Defining the problem
Our team had only a few requirements for our OTA solution:
Requirement 1: We took tests and test automation, feature flagging and instrumentation of software very seriously. This helped us catch regressions despite shipping at the speed we were used to. In spite of all of this, we did occasionally screw up and ship something we needed to correct quickly. Back then, it meant we shipped a bug to a few dozen rooms. Today, it would mean breaking rooms in thousands of organizations across continents. So requirement #1 was that our OTA mechanism at least be bulletproof!

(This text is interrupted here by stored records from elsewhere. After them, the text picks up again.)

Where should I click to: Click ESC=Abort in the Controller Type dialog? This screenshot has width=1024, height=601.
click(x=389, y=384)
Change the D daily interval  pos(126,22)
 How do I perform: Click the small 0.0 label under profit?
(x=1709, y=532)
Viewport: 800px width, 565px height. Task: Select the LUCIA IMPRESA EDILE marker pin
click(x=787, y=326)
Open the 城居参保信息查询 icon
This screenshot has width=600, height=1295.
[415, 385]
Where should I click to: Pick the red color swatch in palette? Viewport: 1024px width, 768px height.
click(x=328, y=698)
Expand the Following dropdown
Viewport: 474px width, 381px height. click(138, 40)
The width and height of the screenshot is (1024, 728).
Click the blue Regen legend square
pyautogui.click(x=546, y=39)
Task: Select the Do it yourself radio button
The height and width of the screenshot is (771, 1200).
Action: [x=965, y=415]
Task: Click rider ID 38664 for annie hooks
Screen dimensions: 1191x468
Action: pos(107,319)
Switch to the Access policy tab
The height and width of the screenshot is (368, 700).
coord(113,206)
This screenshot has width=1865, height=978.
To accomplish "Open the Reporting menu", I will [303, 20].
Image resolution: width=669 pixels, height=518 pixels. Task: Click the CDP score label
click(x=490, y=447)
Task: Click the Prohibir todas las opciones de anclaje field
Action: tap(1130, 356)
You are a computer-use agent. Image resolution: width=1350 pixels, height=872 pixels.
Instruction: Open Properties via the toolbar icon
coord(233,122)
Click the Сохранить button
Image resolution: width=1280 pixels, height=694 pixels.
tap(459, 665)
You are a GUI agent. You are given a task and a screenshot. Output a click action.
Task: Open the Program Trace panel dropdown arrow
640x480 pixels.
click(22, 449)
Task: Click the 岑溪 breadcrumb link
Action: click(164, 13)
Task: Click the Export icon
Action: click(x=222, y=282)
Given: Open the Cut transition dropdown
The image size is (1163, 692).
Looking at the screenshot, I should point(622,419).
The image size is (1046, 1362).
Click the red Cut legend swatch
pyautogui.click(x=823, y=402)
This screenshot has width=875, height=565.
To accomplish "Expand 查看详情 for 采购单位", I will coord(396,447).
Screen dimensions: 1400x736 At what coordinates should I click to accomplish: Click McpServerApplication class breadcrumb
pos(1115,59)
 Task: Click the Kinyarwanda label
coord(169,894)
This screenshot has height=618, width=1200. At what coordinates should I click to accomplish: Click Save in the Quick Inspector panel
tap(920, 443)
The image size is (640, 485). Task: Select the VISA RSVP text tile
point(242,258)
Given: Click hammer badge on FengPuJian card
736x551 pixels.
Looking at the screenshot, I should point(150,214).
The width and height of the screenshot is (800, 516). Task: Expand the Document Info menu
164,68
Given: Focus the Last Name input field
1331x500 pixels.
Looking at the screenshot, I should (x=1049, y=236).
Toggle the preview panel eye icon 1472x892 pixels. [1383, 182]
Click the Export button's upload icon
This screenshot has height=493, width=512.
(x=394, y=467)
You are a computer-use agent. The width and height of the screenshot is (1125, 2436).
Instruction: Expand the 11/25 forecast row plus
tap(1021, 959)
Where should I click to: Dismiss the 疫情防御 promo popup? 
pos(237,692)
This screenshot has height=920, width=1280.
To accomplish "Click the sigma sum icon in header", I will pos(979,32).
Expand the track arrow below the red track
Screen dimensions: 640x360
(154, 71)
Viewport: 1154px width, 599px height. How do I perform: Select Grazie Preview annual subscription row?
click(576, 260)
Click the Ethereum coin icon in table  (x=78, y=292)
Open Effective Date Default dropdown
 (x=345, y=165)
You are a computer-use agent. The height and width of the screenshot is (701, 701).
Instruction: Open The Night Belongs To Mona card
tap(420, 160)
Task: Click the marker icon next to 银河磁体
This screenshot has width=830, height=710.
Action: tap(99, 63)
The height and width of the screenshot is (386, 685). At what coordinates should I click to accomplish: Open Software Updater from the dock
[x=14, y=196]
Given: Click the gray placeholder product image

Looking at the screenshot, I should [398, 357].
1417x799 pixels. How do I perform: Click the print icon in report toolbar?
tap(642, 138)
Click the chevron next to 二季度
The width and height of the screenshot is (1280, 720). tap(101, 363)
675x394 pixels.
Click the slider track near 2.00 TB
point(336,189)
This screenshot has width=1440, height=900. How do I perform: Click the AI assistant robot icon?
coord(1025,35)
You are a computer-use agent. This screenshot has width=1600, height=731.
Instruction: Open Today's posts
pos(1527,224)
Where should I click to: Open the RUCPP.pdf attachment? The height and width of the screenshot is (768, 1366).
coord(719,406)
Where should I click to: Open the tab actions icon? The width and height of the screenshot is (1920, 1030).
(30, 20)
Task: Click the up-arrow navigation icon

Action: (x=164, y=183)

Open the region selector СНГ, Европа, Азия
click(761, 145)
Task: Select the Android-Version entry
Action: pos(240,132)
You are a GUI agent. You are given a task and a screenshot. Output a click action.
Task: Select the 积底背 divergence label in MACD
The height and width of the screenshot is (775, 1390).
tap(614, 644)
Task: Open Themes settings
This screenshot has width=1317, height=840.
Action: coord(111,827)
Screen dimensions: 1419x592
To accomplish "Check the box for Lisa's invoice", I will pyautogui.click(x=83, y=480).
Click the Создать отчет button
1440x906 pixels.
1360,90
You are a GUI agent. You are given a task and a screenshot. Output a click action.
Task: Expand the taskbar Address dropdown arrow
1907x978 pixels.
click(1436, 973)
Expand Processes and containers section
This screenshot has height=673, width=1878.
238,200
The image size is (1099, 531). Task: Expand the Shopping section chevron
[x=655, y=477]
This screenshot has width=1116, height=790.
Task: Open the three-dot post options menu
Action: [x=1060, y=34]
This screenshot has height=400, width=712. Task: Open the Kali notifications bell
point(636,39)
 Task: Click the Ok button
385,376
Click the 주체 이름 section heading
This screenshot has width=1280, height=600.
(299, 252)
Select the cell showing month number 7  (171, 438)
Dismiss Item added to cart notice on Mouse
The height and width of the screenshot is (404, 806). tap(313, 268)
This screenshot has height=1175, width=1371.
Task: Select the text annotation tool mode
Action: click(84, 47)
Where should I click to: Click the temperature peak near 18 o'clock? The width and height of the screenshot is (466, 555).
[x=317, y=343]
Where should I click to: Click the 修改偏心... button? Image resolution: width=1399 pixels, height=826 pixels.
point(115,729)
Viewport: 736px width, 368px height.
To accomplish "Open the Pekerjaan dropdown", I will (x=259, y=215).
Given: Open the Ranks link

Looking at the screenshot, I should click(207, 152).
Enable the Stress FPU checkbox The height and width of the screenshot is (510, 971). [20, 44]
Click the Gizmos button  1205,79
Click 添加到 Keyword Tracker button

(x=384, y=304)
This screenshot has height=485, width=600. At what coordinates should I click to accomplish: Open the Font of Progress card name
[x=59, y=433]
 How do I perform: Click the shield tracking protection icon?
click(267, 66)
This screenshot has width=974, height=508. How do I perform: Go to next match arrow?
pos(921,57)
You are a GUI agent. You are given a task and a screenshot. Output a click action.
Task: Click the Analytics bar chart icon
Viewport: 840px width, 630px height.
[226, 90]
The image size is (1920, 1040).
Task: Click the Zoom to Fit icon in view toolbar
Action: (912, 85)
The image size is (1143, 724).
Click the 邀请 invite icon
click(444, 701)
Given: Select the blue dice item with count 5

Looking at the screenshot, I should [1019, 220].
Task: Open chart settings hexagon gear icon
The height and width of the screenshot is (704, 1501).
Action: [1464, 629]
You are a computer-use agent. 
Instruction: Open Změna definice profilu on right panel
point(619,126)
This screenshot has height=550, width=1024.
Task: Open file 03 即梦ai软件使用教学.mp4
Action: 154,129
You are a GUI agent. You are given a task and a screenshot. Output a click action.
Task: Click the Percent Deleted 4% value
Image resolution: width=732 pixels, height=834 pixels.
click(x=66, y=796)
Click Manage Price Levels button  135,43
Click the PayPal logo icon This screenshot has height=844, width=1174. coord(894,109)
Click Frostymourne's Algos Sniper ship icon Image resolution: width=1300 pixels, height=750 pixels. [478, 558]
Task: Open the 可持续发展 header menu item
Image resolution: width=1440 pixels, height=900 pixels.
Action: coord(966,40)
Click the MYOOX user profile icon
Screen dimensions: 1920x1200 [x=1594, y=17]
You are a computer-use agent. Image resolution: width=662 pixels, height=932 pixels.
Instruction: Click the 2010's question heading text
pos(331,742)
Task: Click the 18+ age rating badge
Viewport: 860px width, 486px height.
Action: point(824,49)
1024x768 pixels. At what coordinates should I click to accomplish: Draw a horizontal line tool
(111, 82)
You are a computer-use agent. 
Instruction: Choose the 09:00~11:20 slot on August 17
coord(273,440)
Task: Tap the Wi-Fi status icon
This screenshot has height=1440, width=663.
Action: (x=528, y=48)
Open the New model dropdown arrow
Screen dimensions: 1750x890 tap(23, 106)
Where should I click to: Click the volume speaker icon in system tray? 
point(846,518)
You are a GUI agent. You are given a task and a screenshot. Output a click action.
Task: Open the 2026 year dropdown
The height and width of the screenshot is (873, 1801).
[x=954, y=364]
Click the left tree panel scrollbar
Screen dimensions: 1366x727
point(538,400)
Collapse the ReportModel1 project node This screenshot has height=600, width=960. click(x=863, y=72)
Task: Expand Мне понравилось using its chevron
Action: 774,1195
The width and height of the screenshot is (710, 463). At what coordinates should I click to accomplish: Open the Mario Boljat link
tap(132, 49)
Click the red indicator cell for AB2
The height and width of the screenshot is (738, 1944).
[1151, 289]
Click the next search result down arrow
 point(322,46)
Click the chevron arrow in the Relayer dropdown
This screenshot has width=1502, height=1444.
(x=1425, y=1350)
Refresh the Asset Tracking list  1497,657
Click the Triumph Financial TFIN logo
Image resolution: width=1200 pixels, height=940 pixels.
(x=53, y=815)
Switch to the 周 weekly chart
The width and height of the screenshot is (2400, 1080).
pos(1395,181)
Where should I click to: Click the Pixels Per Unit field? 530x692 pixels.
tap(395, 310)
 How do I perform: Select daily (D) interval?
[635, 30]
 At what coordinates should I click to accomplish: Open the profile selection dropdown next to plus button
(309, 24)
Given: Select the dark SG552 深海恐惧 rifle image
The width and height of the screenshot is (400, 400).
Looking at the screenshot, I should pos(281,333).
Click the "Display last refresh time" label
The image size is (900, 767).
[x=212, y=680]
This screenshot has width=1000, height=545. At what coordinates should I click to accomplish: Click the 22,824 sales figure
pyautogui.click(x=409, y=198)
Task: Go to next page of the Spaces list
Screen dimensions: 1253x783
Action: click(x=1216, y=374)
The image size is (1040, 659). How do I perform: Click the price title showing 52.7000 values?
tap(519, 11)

Requirement 2: One of the fundamental promises of Highfive was that you got the first 10 mins of your meeting back. We took pride in conferencing hardware that was easy to setup, easy to administer and trivial to use. If we made people wait every two weeks while their devices updated, we were breaking that promise. So requirement #2 was that we update invisibly and avoid disrupting meetings whenever possible.
Requirement 3: The whole point of doing all this was speed. So if we kept building new and better software and our customers’ devices stayed behind on old software, we weren’t making forward progress. So requirement #3 was that our devices stayed aggressively up-to-date without our customers worrying about updating the devices themselves.
It would have been hubris to try and build something from scratch only a few months before we launched. However, this was largely before the IoT revolution, so keeping an embedded Linux distribution constantly updated wasn’t exactly top of everyone’s mind. This meant we had limited sources of inspiration, but we did find one project that met all our needs.
Open source to the rescue
We found our inspiration (and a lot more) in a product that shares a lot of our philosophy around updating software: Chrome OS.
Every six weeks or so, Chrome OS ships an update. Millions of Chromebooks around the world quickly and unobtrusively update soon after. The open source sister project, Chromium OS, describes both the tenets and the guts of their update system here and here. More importantly, the code is all open source and licensed with friendly terms. And so our strategy fell into place. We would take the Chromium OS update engine, port it to our little embedded Linux distribution, get it to work with our service and app to deliver updates and then scale up our little operation into world domination.
For the curious, here’s a little rundown of how the Chrome OS update engine works and what we had to do to get it to work for us:
First, there’s a build-side component that takes ext[3|4] filesystem images of the software that goes on the device. It takes both new and old images and then turns them into a full image and a delta image, cryptographically signs them and generates json manifests that describe the images. This part was easiest to complete. We use Yocto/OpenEmbedded to build our embedded Linux images and it supports building ext4 images out of the box. Nothing ever is as simple as you think it is though and there’s a technicality here too, but I’ll save it for later.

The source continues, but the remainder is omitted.